Arabic: Gold – English: Silver – French: Bronze
In English and 130 characters you can say:
«I just came back from Tahrir square. Everyone there was calling for Mubarak to leave. Peaceful atmosphere, no policemen to be seen»
The French equivalent message needs more space and uses the entire 140:
«Je viens de rentrer de la Place Tahrir. Tout le monde y réclamait le départ de Moubarak. Ambiance pacifique, il n’y a pas de policier en vue»
Whilst the Arabic translation only needs 93:
«لقد رجعت للتو من ميدان التحرير. الجميع تطالب برحيل مبارك. جو هادئ. لايوجد شرطي في مرمى البصر»
On the other hand if you wanted to make use of the full 140 in Arabic you could then say:
“عدت للتو من ميدان التحرير. الجميع يطالبون برحيل مبارك على الفور. وهناك أناس من جميع الأعمار والفئات الاجتماعية والقرى والمدن. مصر كلّها هنا.”
Which becomes a longer 197:
“I just came back from Tahrir Square. Everyone there was calling for Mubarak to leave immediately. There were people of all ages and social classes, from cities and villages. All of Egypt was there.”
Whilst the French equivalent becomes a whooping 218:
«Je viens de rentrer de la Place Tahrir. Tout le monde y réclamait le départ immédiat de Moubarak. Il y avait des gens de tous âges et de toutes les classes sociales, des villes et des villages. Toute l’Egypte était là.»
So Arabic appears to be more concise, followed by English, whilst French is.. well.. more verbose.
The main reason for those differences comes from the structure of the Arabic words: no vowels, 3 to 6 consonants per word, as well as the frequent use of nominal sentences, as opposed to verbal sentences, which tend to be more compact. A classic example being: “The more, the merrier’” as opposed to “The more we are, the merrier we are”.
English wins tie-breaker thks 2 SMS Txt talk
However “Shakespeare’s language” has an other advantage besides its inherent grammar. The dominance of English as the Lingua Franca of the internet has resulted in the generalisation of abbreviations and acronyms, which other languages have not necessarily embraced so widely. We are all familiar with the classic: ”For” = 4, “to” = 2 , “Be” = b, “are” = r, etc…
This is where English gets its edge. For instance in Arabic the word «government» (10 characters) is written with 7 signs: الحكومة whereas the English abbreviation «gov» only uses 3 characters.

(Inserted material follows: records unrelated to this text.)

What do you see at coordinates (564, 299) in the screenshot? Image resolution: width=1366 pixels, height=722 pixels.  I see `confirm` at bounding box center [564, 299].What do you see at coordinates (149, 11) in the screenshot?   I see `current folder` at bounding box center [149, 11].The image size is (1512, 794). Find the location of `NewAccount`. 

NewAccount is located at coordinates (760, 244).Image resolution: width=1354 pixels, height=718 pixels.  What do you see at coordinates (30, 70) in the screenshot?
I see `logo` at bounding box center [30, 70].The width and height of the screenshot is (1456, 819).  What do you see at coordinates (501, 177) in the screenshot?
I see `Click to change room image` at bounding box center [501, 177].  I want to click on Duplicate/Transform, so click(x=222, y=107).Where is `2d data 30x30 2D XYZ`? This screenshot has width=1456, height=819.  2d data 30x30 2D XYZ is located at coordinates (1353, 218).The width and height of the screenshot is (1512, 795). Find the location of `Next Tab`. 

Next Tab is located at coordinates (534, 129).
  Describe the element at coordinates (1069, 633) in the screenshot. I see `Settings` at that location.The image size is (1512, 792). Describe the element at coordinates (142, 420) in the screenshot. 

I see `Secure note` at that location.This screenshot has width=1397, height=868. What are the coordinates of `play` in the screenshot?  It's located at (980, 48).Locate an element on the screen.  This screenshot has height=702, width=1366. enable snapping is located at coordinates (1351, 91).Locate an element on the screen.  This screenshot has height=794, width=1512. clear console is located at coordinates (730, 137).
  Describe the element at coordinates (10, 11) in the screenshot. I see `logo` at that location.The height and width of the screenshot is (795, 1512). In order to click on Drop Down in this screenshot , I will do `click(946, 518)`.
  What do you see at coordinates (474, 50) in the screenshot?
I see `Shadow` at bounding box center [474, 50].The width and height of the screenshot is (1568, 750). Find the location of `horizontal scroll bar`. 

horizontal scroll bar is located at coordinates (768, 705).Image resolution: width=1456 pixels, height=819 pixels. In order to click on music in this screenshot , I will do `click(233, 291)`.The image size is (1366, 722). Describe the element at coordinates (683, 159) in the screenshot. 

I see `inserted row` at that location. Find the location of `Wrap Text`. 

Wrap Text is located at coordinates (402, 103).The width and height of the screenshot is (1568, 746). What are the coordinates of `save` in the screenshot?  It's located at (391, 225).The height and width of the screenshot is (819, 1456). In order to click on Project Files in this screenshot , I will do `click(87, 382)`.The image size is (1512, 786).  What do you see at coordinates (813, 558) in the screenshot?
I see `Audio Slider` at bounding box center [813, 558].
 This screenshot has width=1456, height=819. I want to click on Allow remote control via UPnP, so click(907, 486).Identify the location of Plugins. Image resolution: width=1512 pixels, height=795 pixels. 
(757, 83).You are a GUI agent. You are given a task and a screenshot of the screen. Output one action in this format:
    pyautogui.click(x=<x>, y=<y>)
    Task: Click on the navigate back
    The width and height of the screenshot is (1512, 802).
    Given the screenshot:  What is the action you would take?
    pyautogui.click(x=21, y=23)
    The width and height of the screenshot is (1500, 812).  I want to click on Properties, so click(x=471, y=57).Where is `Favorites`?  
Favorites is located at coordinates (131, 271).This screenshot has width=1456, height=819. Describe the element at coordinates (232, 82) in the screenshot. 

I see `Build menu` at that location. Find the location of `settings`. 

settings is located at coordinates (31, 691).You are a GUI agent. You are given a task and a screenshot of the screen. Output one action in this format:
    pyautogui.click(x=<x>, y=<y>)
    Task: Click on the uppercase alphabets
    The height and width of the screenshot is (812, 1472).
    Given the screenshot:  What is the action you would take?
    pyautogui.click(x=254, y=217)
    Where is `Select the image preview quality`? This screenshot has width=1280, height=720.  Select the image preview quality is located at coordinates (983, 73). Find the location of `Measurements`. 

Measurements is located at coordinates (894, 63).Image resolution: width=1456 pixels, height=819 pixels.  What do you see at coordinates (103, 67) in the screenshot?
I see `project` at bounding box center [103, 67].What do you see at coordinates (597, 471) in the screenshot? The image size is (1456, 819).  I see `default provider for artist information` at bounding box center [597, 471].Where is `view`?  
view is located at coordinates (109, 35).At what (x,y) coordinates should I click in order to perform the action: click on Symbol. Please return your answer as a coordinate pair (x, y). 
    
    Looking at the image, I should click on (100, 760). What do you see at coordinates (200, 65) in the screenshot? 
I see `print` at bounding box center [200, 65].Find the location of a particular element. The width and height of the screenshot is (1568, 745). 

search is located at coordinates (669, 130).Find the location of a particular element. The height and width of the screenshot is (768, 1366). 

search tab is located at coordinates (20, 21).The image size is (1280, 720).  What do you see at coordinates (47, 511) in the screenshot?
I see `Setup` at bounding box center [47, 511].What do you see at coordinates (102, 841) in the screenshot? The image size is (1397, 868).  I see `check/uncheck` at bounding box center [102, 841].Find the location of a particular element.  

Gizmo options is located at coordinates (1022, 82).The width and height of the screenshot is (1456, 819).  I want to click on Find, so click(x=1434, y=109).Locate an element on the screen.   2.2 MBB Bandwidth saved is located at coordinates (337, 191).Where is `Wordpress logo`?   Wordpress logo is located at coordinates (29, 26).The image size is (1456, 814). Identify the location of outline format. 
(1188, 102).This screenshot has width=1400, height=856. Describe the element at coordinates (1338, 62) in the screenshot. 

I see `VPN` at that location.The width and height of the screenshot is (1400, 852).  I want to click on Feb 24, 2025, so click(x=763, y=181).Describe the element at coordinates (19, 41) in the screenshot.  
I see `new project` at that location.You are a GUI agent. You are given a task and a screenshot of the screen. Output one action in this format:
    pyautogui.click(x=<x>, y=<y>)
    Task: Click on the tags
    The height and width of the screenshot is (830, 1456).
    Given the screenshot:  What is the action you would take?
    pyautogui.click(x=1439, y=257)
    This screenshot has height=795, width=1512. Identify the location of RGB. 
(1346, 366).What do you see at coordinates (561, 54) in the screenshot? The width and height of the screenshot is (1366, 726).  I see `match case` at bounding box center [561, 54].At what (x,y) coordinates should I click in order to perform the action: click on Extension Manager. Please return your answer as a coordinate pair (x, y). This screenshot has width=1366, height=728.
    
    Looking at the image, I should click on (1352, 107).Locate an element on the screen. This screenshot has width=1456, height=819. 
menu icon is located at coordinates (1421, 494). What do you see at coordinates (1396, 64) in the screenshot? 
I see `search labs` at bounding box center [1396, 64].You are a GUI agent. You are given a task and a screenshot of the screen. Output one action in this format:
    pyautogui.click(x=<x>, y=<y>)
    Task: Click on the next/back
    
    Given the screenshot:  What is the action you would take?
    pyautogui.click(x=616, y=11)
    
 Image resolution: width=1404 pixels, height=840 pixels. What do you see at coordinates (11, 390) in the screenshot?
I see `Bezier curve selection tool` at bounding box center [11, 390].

So we can shrink our Tahrir message to 86 without altering its *understandability*:
«Bck from Tahrir sqre. Every1 was callin 4 Mubarak 2 go. Peaceful atmosphere, no police»
However the Platinum winner of the information/data ratio is the Chinese language:
A good example is the following piece in 139 Mandarin characters from wikipedia …:
… which would be translated in 490 English characters:
“1960 was the year of the Sino-Soviet split, the dissolution of the socialist camp. The Chinese Republic embarked on a completely separate development path and actively worked to establish and develop friendly relations with countries in Asia, Africa, and Latin American. It was gradually recognised by Britain, France, Israel and other Western countries. The United States were still recognising the ROC government in Taiwan against the Chinese central government, to counter a PRC blockade.”